— start of Extracted text —

From: Christian König <christian.koenig@amd.com>

Add ring callback for gfx to update the CP firmware
with the new shadow information before we process the
IB.

v2: add implementation for new packet (Alex)
v3: add current FW version checks (Alex)
v4: only initialize shadow on first use
    Only set IB_VMID when a valid shadow buffer is present
    (Alex)

Signed-off-by: Christian König <christian.koenig@amd.com>
Signed-off-by: Alex Deucher <alexander.deucher@amd.com>
---
 drivers/gpu/drm/amd/amdgpu/amdgpu_gfx.h |  2 ++
 drivers/gpu/drm/amd/amdgpu/gfx_v11_0.c  | 46 +++++++++++++++++++++++++
 drivers/gpu/drm/amd/amdgpu/nvd.h        |  5 ++-
 3 files changed, 52 insertions(+), 1 deletion(-)

diff --git a/drivers/gpu/drm/amd/amdgpu/amdgpu_gfx.h b/drivers/gpu/drm/amd/amdgpu/amdgpu_gfx.h
index de9e7a00bb15..4ad9e225d6e6 100644
--- a/drivers/gpu/drm/amd/amdgpu/amdgpu_gfx.h
+++ b/drivers/gpu/drm/amd/amdgpu/amdgpu_gfx.h
@@ -364,6 +364,8 @@ struct amdgpu_gfx {
 
 	struct amdgpu_ring		sw_gfx_ring[AMDGPU_MAX_SW_GFX_RINGS];
 	struct amdgpu_ring_mux          muxer;
+
+	bool				cp_gfx_shadow; /* for gfx11 */
 };
 
 #define amdgpu_gfx_get_gpu_clock_counter(adev) (adev)->gfx.funcs->get_gpu_clock_counter((adev))
diff --git a/drivers/gpu/drm/amd/amdgpu/gfx_v11_0.c b/drivers/gpu/drm/amd/amdgpu/gfx_v11_0.c
index 3bf697a80cf2..166a3f640042 100644
--- a/drivers/gpu/drm/amd/amdgpu/gfx_v11_0.c
+++ b/drivers/gpu/drm/amd/amdgpu/gfx_v11_0.c
@@ -463,6 +463,27 @@ static int gfx_v11_0_init_toc_microcode(struct amdgpu_device *adev, const char *
 	return err;
 }
 
+static void gfx_v11_0_check_fw_cp_gfx_shadow(struct amdgpu_device *adev)

— end of Extracted text —

Work instructions:
(a) Please repeat everything in the amdgpu patch from "v4: only initialize" down to "insertions(+), 1 deletion(-)".
(b) What did version v3 of the amdgpu patch add?
(c) Resume the amdgpu patch after its last line shown.
The lines that come next are from a different source.

— start of Given data —

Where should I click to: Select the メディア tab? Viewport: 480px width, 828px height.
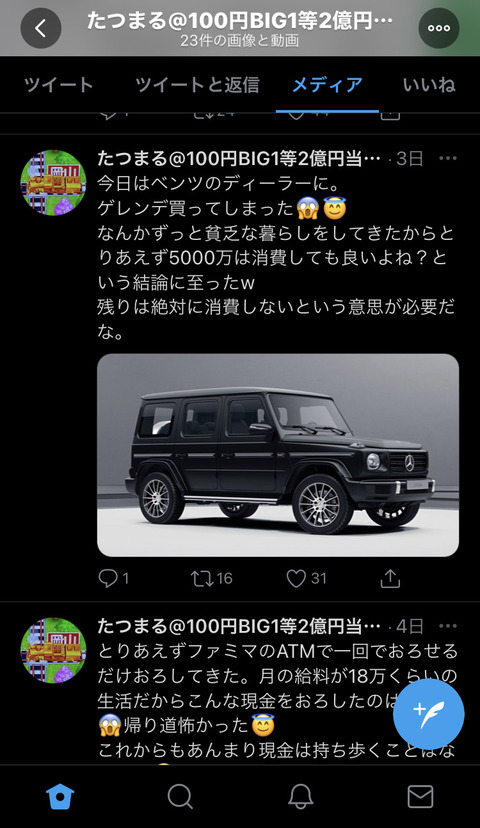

— end of Given data —

Results for the exercise:
(a)
v4: only initialize shadow on first use
    Only set IB_VMID when a valid shadow buffer is present
    (Alex)

Signed-off-by: Christian König <christian.koenig@amd.com>
Signed-off-by: Alex Deucher <alexander.deucher@amd.com>
---
 drivers/gpu/drm/amd/amdgpu/amdgpu_gfx.h |  2 ++
 drivers/gpu/drm/amd/amdgpu/gfx_v11_0.c  | 46 +++++++++++++++++++++++++
 drivers/gpu/drm/amd/amdgpu/nvd.h        |  5 ++-
 3 files changed, 52 insertions(+), 1 deletion(-)

(b) Current FW version checks.

(c)
+{
+	switch (adev->ip_versions[GC_HWIP][0]) {
+	case IP_VERSION(11, 0, 0):
+	case IP_VERSION(11, 0, 2):
+	case IP_VERSION(11, 0, 3):
+		/* XXX fix me! */
+		if ((adev->gfx.me_fw_version >= 1498) &&
+		    (adev->gfx.me_feature_version >= 29) &&
+		    (adev->gfx.pfp_fw_version >= 1541) &&
+		    (adev->gfx.pfp_feature_version >= 29) &&
+		    (adev->gfx.mec_fw_version >= 507) &&
+		    (adev->gfx.mec_feature_version >= 29))
+			adev->gfx.cp_gfx_shadow = true;
+		break;
+	default:
+		adev->gfx.cp_gfx_shadow = false;
+		break;
+	}
+}
+
 static int gfx_v11_0_init_microcode(struct amdgpu_device *adev)
 {
 	char fw_name[40];
@@ -539,6 +560,7 @@ static int gfx_v11_0_init_microcode(struct amdgpu_device *adev)
 	/* only one MEC for gfx 11.0.0. */
 	adev->gfx.mec2_fw = NULL;
 
+	gfx_v11_0_check_fw_cp_gfx_shadow(adev);
 out:
 	if (err) {
 		amdgpu_ucode_release(&adev->gfx.pfp_fw);
@@ -5563,6 +5585,28 @@ static void gfx_v11_0_ring_emit_cntxcntl(struct amdgpu_ring *ring,
 	amdgpu_ring_write(ring, 0);
 }
 
+static void gfx_v11_0_ring_emit_gfx_shadow(struct amdgpu_ring *ring,
+					   struct amdgpu_job *job)
+{
+	unsigned vmid = AMDGPU_JOB_GET_VMID(job);
+	struct amdgpu_device *adev = ring->adev;
+
+	if (!adev->gfx.cp_gfx_shadow)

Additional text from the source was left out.